-- Begin --
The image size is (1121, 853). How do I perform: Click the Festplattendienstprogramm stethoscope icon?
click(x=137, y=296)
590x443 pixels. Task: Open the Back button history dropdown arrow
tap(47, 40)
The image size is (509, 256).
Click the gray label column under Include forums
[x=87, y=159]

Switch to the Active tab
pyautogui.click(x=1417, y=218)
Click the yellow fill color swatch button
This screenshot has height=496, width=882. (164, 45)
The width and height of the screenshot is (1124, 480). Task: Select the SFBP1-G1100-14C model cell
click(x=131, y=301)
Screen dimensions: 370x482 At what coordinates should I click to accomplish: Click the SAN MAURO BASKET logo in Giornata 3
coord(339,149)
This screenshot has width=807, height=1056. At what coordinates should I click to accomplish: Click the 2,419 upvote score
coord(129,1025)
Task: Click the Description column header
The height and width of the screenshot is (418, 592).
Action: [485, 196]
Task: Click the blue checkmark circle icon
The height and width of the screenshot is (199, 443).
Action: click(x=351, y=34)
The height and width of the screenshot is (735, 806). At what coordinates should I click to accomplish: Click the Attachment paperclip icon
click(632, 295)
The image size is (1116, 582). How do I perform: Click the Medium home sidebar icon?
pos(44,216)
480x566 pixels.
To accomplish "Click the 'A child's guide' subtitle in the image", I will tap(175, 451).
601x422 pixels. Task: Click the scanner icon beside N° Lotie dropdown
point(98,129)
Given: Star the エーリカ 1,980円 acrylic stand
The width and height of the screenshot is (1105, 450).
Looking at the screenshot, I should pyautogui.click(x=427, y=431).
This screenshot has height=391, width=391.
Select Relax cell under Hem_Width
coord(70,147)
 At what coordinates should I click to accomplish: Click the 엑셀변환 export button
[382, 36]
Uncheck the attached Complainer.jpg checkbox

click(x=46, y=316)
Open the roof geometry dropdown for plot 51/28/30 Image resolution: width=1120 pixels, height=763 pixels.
-- End --
* WHAT IS REQUIRED:
Extract each line of the records above that contains the string "pixels", copying those lines in full.

* PROBLEM SOLUTION:
590x443 pixels. Task: Open the Back button history dropdown arrow
480x566 pixels.
601x422 pixels. Task: Click the scanner icon beside N° Lotie dropdown
Open the roof geometry dropdown for plot 51/28/30 Image resolution: width=1120 pixels, height=763 pixels.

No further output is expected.